Because the work is fictional the best responses to it are hypothetical. What would Dave have said if the pastor answered, “XXXXXXX.” Or, how would the pastor have responded if Dave said, “YYYYYY?” Real conversations showing different ideas, approaches, and responses would have been more valuable. I have already pointed out that the book rightly encourages dialogue to identify the issues and emotions that are part of the sexual identity and preference discussion. Real discussions, however, would have given various insights and the added value of true exchanges. I also believe the book demonstrates the benefit of being theologically informed while being sociologically open and curious about various positions of thought.

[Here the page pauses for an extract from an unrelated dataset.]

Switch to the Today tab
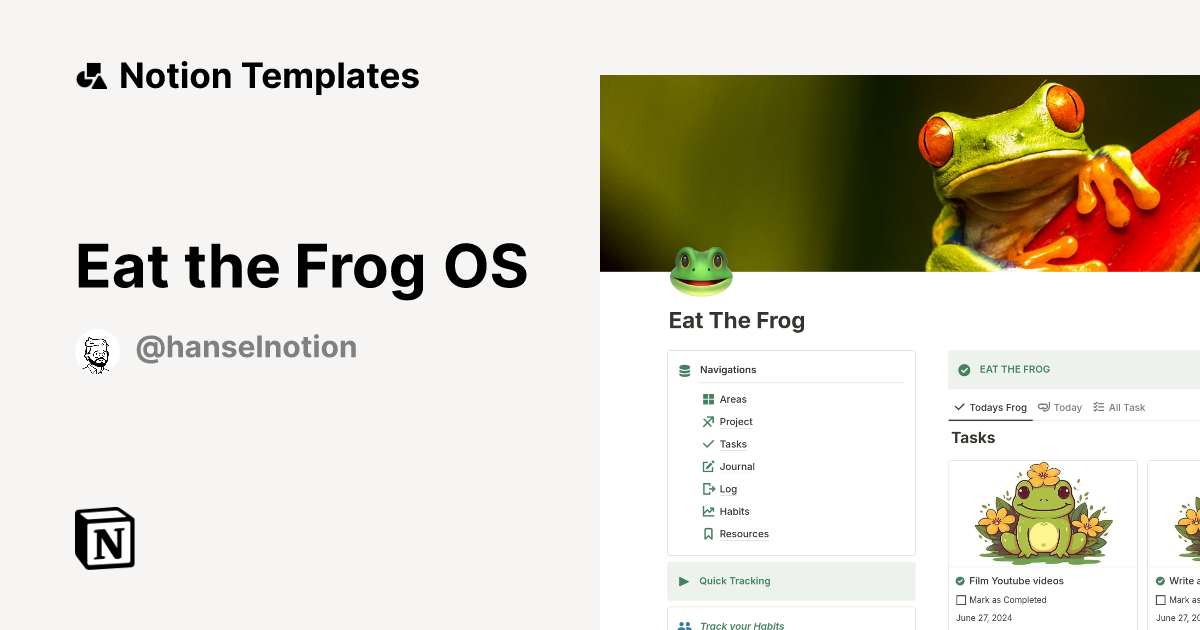The image size is (1200, 630). pos(1060,407)
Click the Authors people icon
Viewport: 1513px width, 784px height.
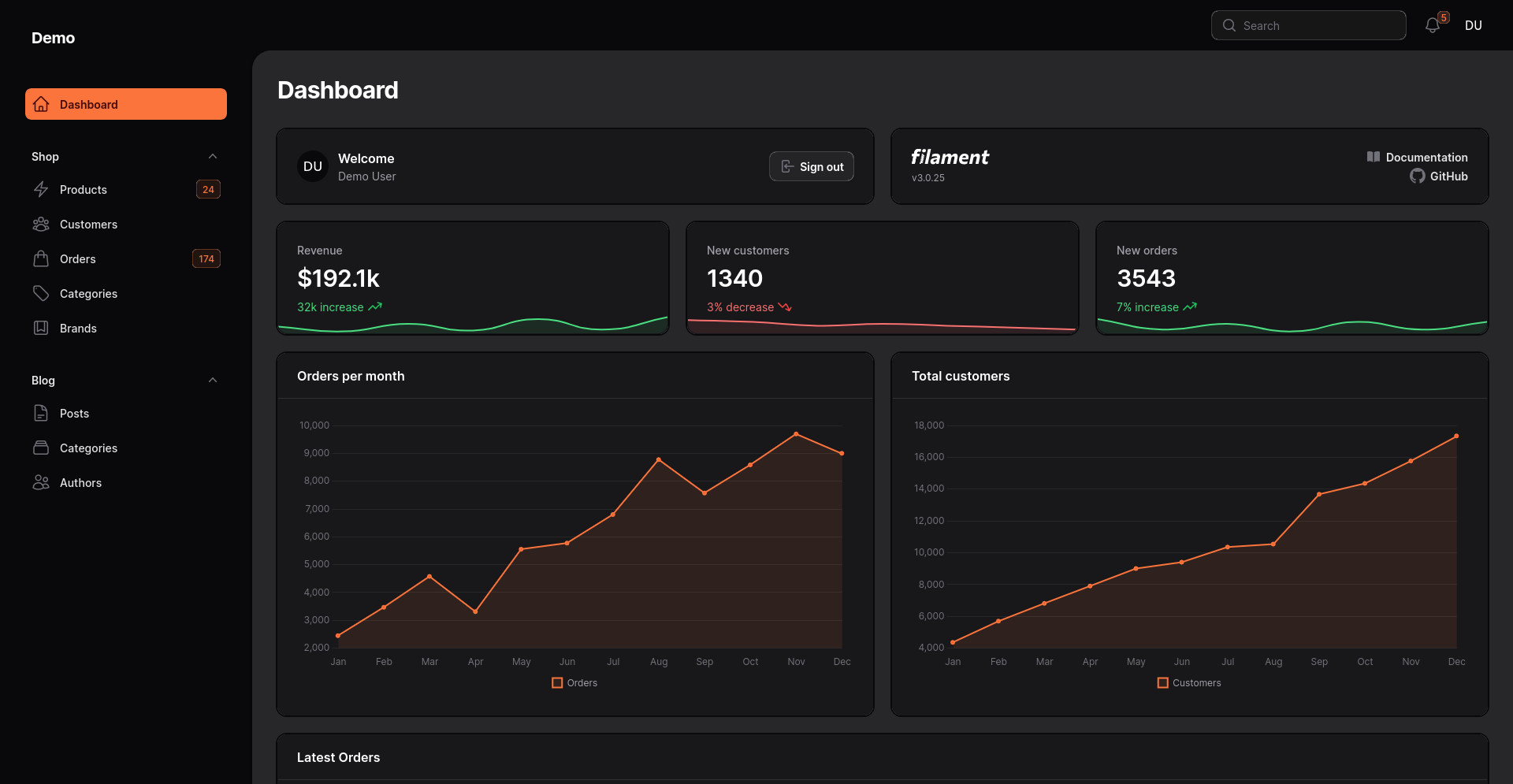click(41, 482)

Thompson clearly articulates what he is arguing for, “Well, the long and short of it is that I am presenting the case for repositioning gay partnership alongside all of the other human circumstances we allow in the Church. I am arguing the case for allowing two gay Christians, who are unable to change their orientation, who do not desire or possess a gift to be celibate, and who desire to live by the same standards as all other Christians, to be partnered together.”(1) I have concerns over the parameters of his argument. First, he proposes to “reposition” gay partnership in the same framework as all other circumstances “allowed” in the Church. I find this troubling because just a few paragraphs earlier he claimed that there was indeed a difference between gay partnerships and the partnerships between a man and a woman. In the context of faith, when he himself sets as the context, he now wants to make a distinction.
Second, Thompson is declaring correctly that the Church allows wrong situations to exist. That does make those wrong situation right nor does it mean other situations can be added in order to justify their expression. I believe his argument could have been reframed by simple wanting to make the argument that gay partnerships should be allowed in the church. No “repositioning” needed, in fact, any repositioning indicates parameters and assumptions that can color the ensuing conversation.

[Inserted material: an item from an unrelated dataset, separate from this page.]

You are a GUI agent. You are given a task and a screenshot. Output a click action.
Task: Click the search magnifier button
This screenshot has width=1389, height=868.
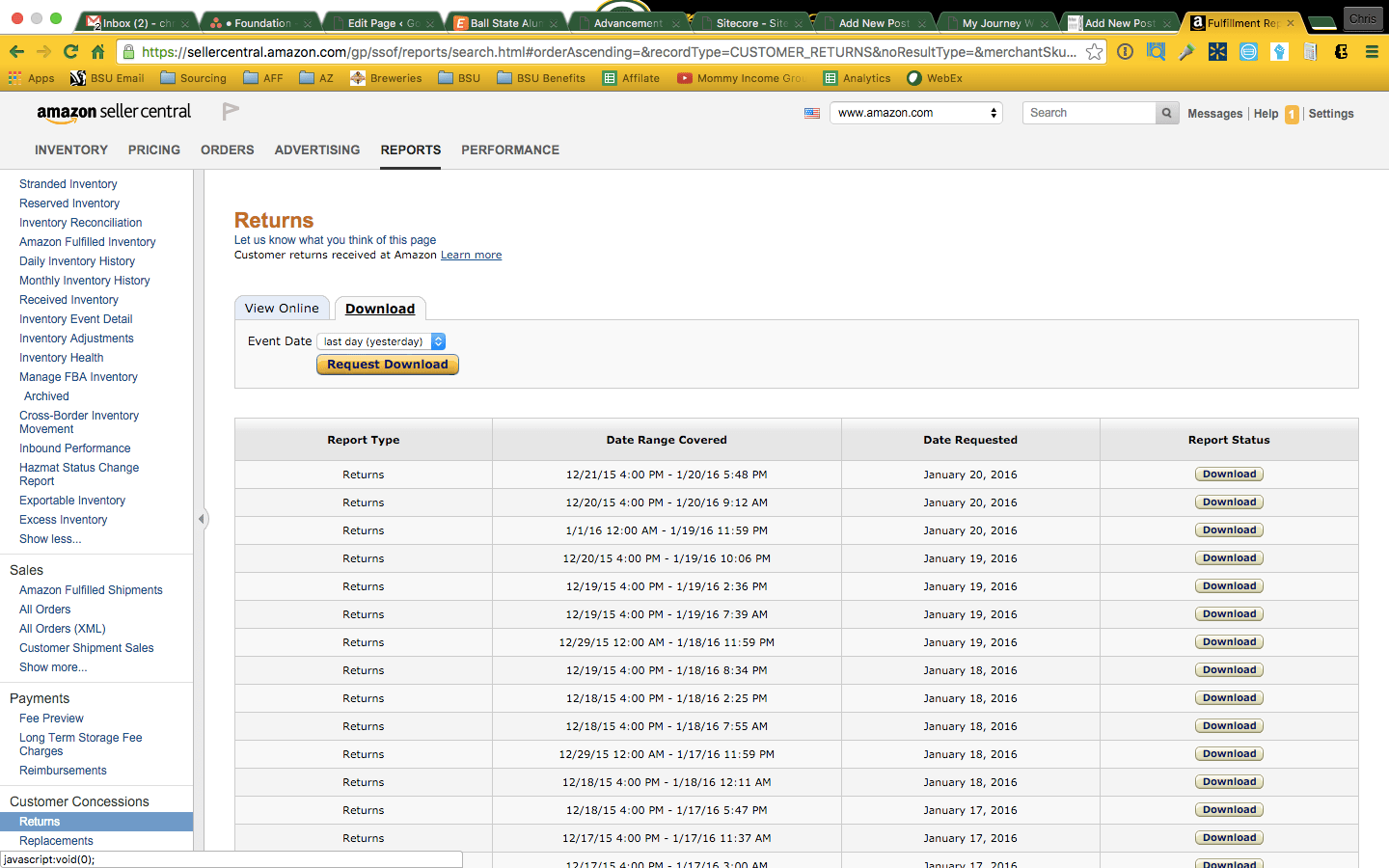[x=1166, y=113]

Of lesser importance but worthy to be noted is that Thompson, in his argument, makes assumptions that may or may not be correct but are at least questionable for an honest conversation. He assumes that a gay person’s orientation cannot be changed. That may well be true but why does he take that off the table? Actually, in the course of the book he does address that issue and I commend him for doing so. His argument should have been reworded.

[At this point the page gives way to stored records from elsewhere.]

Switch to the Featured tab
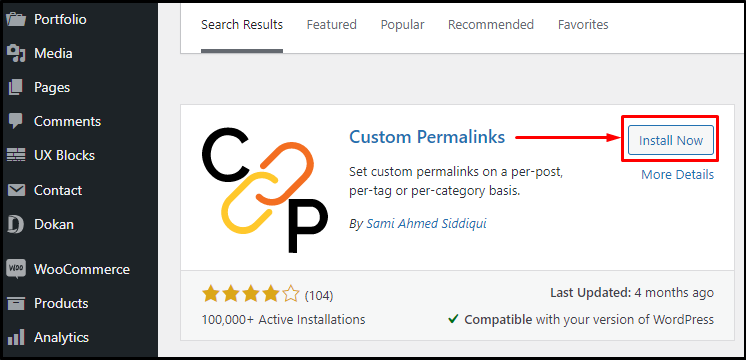 click(332, 25)
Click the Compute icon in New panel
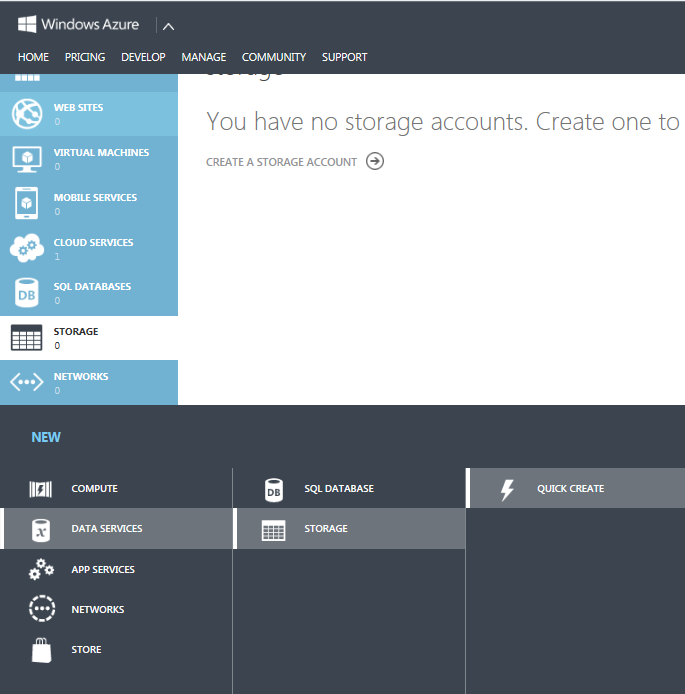 (x=41, y=489)
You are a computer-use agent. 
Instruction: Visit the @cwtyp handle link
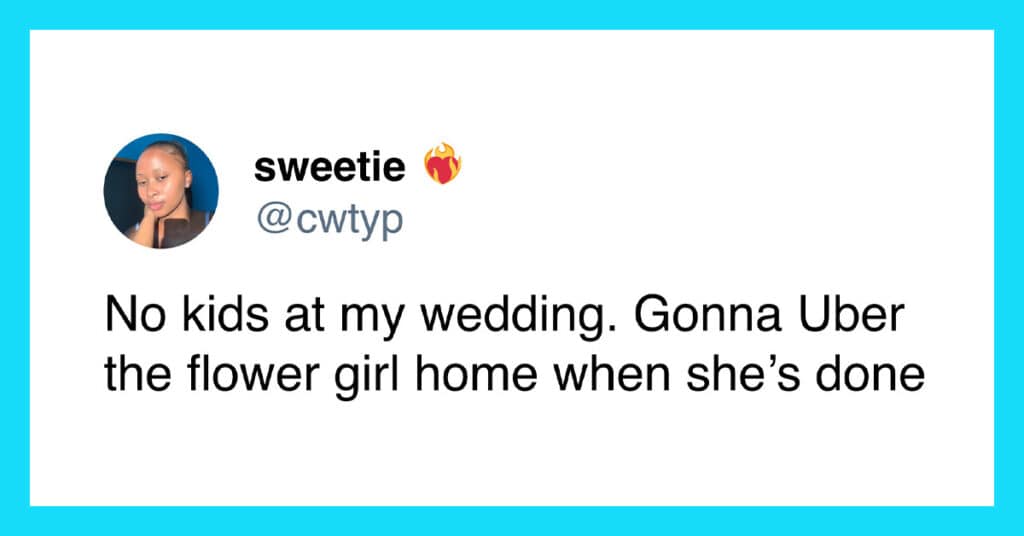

Thompson writes, ““I mean, there’s a big difference between what God intended for the timespan of the Garden, and what His plan was for the end of time. Sure, Adam and Eve were created to be one flesh and commanded to be ‘fruitful and multiply.’ But after the proverbial apple was bitten, we are no longer talking about the Garden -state, we are talking about a world of complexities.”(2) The author is making an argument that since the fall people cannot live the ideal as if they were still in the Garden. I could not agree more! However, I want to raise the issue about the presence of the Kingdom that Jesus announced. How does the “now” presence of the Kingdom impact this discussion? Did Jesus adjust “standards” (Thompson used this word) to accommodate various human situations? This is not a stone being thrown. I am not ideal and worthy of rocks myself. I am asking questions that have bearing on the conversation which Thompson does not address.
How does the presence of the Kingdom of God impact this discussion?
What does a Kingdom lifestyle look like in light of this discussion?
(1) Dave Thompson, Over Coffee, (BlueHead Publishing, 2013), 28-31.
(2) Ibid. 80-81.
Thompson, Dave (2013-04-15). Over Coffee: A Conversation For Gay Partnership & Conservative Faith . BlueHead Publishing. Kindle Edition.